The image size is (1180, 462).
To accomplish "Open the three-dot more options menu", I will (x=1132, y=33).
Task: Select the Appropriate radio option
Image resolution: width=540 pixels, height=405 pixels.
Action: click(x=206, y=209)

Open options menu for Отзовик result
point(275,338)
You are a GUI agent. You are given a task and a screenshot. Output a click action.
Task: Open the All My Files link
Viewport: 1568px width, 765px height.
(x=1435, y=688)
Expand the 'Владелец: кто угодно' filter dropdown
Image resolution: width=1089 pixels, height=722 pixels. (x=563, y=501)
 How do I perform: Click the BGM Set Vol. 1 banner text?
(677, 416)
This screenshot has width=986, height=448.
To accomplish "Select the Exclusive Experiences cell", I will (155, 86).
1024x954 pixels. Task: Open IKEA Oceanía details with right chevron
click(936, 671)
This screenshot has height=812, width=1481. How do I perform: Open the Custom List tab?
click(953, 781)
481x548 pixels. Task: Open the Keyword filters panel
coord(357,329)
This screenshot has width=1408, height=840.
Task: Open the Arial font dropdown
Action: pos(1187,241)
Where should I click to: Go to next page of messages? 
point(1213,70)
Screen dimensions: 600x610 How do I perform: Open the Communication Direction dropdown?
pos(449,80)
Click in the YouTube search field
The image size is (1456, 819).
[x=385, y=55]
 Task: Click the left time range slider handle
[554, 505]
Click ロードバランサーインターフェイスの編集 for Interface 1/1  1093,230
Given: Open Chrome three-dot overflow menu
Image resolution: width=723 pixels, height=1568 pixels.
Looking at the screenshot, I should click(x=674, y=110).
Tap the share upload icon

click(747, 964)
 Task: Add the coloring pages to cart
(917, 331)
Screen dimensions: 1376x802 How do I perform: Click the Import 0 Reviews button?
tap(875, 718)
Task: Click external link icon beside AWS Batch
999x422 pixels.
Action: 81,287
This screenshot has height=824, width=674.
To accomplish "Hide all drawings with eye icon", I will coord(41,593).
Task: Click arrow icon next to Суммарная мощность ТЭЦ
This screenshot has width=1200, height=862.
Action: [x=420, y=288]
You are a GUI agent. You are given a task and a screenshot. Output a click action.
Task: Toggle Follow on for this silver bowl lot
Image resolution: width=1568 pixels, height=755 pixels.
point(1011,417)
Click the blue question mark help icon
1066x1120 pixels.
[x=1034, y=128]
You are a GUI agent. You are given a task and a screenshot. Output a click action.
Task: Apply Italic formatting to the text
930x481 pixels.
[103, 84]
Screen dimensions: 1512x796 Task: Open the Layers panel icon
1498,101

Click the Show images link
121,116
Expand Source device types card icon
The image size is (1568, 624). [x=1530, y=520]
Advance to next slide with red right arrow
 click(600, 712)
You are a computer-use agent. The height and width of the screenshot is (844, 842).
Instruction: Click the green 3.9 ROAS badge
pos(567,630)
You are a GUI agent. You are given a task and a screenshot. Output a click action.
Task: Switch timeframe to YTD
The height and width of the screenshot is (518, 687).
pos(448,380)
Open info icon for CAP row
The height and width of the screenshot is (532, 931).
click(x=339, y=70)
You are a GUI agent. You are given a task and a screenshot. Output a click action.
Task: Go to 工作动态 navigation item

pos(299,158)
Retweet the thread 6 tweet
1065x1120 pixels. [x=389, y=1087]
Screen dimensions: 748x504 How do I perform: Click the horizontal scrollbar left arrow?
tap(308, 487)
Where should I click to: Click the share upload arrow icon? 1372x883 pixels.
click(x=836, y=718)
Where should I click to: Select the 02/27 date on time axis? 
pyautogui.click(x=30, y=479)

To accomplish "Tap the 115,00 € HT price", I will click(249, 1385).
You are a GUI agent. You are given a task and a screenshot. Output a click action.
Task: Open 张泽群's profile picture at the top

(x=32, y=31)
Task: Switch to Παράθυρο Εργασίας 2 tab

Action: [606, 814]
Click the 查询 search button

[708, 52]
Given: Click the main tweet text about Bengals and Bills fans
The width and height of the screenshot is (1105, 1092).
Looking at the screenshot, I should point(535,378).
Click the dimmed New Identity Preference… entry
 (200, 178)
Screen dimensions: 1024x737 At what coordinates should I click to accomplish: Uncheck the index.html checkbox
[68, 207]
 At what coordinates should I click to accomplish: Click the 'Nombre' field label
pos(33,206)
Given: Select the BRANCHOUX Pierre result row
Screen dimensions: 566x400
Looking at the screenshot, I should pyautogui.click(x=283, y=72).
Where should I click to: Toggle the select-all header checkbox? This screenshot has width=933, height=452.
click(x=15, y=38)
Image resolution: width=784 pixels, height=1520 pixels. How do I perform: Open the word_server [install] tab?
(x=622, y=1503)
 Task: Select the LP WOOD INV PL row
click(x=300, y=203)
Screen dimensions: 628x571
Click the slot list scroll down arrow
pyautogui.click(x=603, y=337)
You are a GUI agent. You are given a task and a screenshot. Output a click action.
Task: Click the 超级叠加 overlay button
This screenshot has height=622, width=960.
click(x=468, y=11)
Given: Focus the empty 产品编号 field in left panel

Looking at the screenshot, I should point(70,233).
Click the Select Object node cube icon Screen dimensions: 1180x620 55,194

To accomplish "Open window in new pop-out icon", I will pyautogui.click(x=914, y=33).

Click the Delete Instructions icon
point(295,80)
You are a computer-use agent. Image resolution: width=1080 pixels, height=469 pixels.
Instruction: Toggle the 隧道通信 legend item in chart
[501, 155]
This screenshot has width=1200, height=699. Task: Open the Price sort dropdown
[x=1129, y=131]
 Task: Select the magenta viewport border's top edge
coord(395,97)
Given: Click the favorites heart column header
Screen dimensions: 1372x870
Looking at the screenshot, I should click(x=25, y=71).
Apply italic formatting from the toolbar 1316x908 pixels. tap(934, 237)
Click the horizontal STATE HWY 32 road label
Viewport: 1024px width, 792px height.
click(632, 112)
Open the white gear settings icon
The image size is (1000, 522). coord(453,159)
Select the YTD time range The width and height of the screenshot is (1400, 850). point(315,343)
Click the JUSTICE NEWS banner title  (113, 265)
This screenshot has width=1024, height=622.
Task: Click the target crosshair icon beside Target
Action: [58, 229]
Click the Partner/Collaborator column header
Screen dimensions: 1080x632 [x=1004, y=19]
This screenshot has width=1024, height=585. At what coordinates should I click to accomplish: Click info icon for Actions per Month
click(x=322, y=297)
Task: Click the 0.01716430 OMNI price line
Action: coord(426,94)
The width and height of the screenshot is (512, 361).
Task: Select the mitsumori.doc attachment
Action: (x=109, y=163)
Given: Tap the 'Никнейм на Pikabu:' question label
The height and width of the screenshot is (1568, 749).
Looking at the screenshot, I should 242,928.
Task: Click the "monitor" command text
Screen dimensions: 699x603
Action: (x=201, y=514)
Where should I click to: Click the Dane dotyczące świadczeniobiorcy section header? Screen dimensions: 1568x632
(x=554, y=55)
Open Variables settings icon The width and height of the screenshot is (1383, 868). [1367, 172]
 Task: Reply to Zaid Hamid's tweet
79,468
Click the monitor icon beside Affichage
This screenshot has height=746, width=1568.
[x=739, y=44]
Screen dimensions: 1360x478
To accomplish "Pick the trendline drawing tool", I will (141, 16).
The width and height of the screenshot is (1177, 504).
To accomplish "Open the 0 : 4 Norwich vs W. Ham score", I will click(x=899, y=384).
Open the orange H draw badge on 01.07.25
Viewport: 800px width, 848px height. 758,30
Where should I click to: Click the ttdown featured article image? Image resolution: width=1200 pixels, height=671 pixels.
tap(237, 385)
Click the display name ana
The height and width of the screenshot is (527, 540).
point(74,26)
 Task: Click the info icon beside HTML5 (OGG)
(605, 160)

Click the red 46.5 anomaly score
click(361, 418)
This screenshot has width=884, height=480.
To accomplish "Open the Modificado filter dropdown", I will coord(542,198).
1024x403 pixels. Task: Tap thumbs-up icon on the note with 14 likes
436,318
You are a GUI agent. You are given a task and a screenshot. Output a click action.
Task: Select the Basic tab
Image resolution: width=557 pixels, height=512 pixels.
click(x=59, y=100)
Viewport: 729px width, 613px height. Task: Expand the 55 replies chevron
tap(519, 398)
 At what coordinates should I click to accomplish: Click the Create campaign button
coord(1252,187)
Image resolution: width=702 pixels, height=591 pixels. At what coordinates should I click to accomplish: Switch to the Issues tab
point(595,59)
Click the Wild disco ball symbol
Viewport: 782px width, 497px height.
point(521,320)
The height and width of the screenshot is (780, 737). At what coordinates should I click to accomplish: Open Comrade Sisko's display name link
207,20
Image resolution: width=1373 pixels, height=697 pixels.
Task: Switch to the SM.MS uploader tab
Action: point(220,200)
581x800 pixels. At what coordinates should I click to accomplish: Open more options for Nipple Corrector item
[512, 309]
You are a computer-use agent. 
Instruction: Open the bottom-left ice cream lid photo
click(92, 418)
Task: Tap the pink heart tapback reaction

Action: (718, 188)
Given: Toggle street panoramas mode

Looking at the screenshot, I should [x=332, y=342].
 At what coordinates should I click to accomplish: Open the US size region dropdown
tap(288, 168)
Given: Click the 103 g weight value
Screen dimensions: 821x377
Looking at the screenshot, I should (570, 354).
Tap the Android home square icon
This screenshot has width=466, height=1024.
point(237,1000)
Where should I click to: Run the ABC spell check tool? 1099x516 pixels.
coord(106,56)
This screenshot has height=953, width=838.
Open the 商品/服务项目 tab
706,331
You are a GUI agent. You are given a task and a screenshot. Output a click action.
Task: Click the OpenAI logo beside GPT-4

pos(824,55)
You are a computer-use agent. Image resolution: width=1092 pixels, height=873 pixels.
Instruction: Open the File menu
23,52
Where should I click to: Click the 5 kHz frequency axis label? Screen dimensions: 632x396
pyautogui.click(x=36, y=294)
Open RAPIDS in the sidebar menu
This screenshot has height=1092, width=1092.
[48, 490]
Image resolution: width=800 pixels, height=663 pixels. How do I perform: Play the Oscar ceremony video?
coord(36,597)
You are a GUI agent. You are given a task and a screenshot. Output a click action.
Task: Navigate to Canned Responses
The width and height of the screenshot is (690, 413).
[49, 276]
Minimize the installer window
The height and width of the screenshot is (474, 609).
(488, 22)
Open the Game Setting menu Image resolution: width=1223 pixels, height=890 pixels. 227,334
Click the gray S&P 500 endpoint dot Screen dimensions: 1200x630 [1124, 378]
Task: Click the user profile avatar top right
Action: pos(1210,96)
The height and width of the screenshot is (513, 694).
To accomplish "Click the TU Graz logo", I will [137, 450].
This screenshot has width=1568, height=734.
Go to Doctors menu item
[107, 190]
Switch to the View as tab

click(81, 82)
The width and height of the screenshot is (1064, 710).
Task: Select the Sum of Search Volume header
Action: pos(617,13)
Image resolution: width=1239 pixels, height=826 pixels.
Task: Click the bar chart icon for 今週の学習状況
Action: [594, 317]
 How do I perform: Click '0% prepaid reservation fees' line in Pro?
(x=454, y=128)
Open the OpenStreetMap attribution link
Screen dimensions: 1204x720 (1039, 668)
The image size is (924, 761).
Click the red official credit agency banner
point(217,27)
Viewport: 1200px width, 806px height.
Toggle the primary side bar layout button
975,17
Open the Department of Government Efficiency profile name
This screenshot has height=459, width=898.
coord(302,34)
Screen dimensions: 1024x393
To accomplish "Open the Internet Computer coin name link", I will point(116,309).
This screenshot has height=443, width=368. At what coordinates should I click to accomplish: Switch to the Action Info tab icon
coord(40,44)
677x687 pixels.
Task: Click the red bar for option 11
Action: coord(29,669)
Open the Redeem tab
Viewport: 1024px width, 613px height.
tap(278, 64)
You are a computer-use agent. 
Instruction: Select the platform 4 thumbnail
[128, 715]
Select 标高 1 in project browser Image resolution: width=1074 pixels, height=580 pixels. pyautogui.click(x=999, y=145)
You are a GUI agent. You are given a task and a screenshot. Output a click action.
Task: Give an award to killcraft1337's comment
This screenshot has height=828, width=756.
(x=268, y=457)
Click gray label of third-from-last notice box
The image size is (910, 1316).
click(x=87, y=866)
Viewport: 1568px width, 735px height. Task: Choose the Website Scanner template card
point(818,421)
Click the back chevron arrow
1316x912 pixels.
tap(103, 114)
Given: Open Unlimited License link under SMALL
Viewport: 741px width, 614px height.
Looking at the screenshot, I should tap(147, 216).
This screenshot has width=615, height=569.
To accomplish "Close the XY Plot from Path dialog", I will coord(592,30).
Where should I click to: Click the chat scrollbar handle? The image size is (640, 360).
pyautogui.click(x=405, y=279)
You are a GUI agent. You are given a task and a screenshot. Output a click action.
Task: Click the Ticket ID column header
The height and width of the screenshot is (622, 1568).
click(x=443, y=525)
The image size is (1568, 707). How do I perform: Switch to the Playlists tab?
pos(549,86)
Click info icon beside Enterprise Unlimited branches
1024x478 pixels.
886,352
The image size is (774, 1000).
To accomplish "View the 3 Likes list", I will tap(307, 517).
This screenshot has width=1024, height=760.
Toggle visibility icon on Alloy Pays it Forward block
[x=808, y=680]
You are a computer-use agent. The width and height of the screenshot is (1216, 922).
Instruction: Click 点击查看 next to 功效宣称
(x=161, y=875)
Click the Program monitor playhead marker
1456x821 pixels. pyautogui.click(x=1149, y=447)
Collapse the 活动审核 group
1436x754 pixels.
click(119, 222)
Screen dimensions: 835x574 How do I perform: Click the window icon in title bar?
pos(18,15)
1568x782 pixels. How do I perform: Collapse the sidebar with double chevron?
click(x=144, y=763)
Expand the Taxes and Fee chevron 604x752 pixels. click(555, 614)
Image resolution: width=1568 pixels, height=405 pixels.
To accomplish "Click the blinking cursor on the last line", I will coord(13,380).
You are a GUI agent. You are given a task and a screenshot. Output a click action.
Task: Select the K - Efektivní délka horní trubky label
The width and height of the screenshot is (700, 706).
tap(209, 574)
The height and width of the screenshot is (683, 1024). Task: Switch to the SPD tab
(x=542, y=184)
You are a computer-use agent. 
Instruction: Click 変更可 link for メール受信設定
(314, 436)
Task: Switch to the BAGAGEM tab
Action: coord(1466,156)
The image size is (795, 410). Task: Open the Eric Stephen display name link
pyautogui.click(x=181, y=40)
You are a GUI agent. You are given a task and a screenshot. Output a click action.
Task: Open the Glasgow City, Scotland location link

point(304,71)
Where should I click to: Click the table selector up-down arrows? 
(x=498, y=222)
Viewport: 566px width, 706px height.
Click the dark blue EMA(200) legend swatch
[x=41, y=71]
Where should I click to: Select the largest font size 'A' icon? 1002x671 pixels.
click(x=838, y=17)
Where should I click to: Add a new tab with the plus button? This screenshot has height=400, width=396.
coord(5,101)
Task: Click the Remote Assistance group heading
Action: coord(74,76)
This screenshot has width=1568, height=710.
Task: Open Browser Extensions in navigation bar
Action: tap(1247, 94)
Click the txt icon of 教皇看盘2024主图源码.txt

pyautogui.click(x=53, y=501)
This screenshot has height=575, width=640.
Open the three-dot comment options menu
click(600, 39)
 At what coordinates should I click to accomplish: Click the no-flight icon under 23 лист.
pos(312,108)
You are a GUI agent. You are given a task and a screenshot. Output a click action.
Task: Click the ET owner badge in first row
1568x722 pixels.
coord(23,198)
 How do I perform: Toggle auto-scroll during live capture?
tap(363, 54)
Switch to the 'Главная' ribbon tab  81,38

:::::

[PROMPT]
Within the entries, find all lines that contain "Apply" and copy each one.

[YOUR SOLUTION]
Task: Apply Italic formatting to the text
Apply italic formatting from the toolbar 1316x908 pixels. tap(934, 237)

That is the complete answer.